在りし日の僕と僕以外の誰かの会話

「人生や幸福とは何かな?君の意見を訊きたい」
「僕としては他の楽しい話をしたいのだけどね。まぁ、構わないよ。ただ一つ疑問が在るんだが僕の意見を聞いてどうしようというのだい?僕の意見が下らないと酷評するつもりかい?もしくは素晴らしいと絶賛するつもりかい?どちらも遠慮するとしよう。意見というのは個人のものであって他人の評価をうけるべきものではないと考えるからね。それが人生や幸福なんて個人的過ぎるくらい個人的なものなら尚更だ。それとも僕に対して同情、悲嘆、憐憫、憤怒、などを喚起しようというつもりかな?しかし、どれも僕には必要ない。そもそも意見というものは思考であって感情ではないからね。思考に対し感情を持ち出すのは筋違いというものだ。もしかして僕の意見は誤っていると非難してアイデンティティや自信を強固にしようというのかな。そんな事でアイデンティティが強固になるのなら羨ましいくらいに安いものだと思うが、生憎そこまで君に協力する気はないよ。また僕の意見を正しいと信用して自分のものにするのもお勧めしない。信用するのは君の自由だが僕の意見は僕の為だけのものであって君の為のものではない。いつか君を裏切るだろう。共感するのも頂けないね。安易に共感なんてする人間はその本質を疑われてしまうよ。かといって何にでも反感を持つのも愚かしい。それでは安易に共感なんてする人間と同じようにやはり本質を疑われてしまう。もし君が他人に疑われても構わないというなら、それは他人を必要としないということだ。
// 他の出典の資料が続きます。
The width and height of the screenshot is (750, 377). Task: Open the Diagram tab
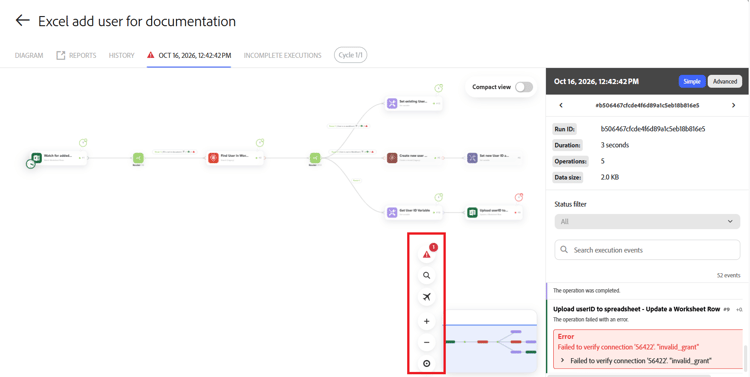29,55
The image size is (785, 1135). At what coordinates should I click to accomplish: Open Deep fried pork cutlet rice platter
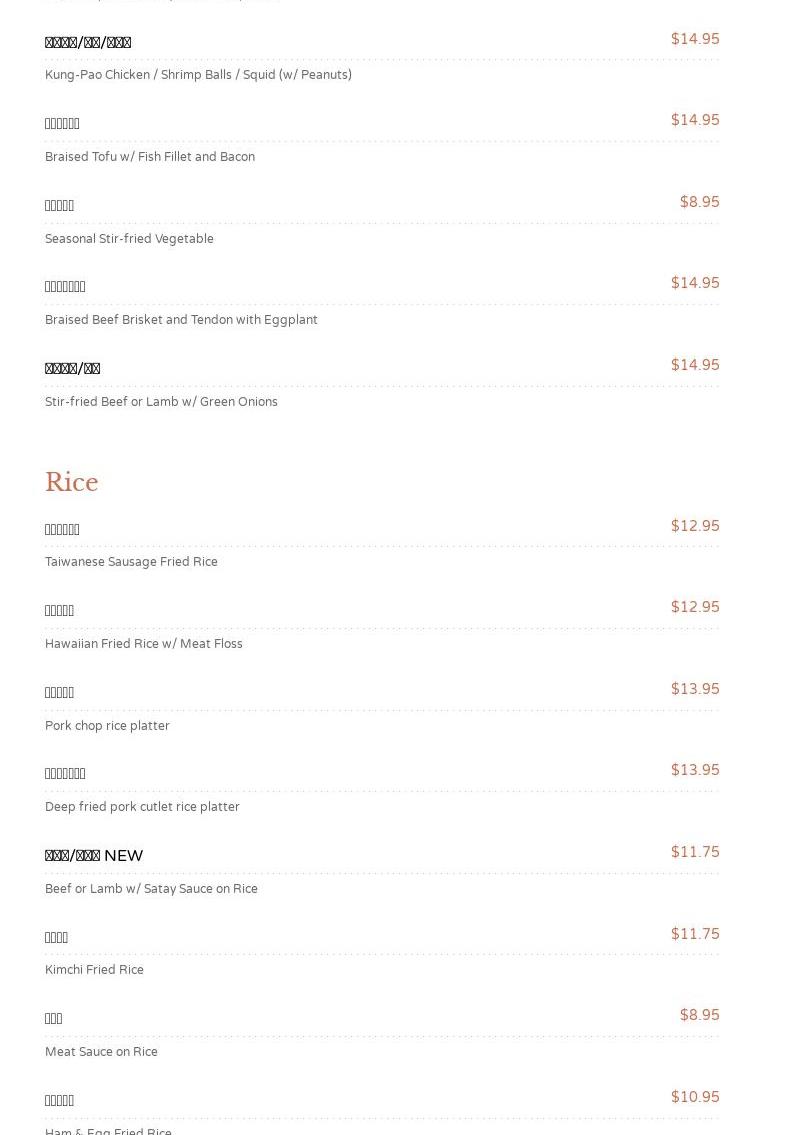point(142,807)
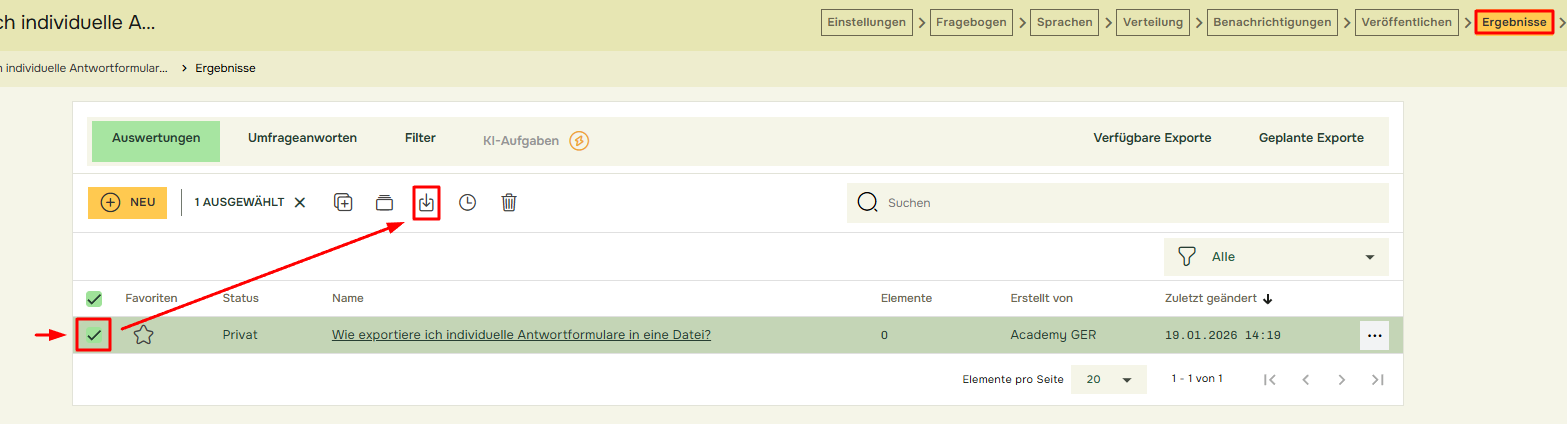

必要としないは言い過ぎかもしれないにしても他人の意見を気にしないという事で、となると僕が意見を述べる必要も無くなってしまうね。そして、君が僕の意見を何かの参考にしようとしているのなら止めておいた方がいいと忠告しておこう。僕の意見は僕の意見として存在するけれども僕の意見としてしか存在しない。君にとっては何の役にも立たないだろうからね。さて少し前置きが長くなってしまった感があるが確認だけさせてほしい。それでも僕の意見を聞きたいかい?」
「いや、自分で考えるからいいよ」
「それがいい。少なくとも僕の意見を聞くよりはずっと建設的だよ。では他の話をしよう。できるだけ楽しい、ね」
この後に楽しい会話をしたのかどうかは覚えてない。